THE TASK: Your task is to copy every line of the entries that contains "under".

Pixel coordinate grounding data:
####################

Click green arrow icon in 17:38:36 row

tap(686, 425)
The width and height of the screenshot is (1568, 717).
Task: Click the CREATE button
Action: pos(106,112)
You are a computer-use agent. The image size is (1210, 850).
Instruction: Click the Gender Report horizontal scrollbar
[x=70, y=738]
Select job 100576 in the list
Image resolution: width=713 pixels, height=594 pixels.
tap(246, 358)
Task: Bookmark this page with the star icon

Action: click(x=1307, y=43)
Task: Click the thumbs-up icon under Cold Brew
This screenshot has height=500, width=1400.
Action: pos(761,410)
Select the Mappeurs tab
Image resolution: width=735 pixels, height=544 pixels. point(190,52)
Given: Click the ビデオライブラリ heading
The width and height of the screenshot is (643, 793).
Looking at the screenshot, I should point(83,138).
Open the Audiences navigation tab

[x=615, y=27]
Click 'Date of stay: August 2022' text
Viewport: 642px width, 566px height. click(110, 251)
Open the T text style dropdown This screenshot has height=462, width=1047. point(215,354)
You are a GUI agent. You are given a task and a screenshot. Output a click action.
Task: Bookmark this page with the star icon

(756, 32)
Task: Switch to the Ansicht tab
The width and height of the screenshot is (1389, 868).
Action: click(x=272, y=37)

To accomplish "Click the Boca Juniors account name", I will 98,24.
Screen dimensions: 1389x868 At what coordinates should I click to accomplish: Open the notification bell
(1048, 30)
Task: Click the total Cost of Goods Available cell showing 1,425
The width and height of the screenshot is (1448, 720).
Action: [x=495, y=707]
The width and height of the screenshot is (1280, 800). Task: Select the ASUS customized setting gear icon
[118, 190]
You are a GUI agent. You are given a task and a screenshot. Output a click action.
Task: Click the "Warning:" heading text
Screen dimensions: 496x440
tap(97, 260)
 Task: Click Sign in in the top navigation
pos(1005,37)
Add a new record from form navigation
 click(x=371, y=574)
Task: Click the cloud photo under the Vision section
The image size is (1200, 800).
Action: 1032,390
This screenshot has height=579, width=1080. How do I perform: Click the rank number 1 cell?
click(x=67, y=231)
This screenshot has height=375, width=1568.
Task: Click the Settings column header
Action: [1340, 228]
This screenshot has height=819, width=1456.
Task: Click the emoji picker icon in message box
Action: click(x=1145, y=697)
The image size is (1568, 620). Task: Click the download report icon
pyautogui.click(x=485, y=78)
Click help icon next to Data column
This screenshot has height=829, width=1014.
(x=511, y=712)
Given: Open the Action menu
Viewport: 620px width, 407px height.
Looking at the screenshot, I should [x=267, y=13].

####################

ANSWER TO THIS TASK:
Task: Click the thumbs-up icon under Cold Brew
Task: Click the cloud photo under the Vision section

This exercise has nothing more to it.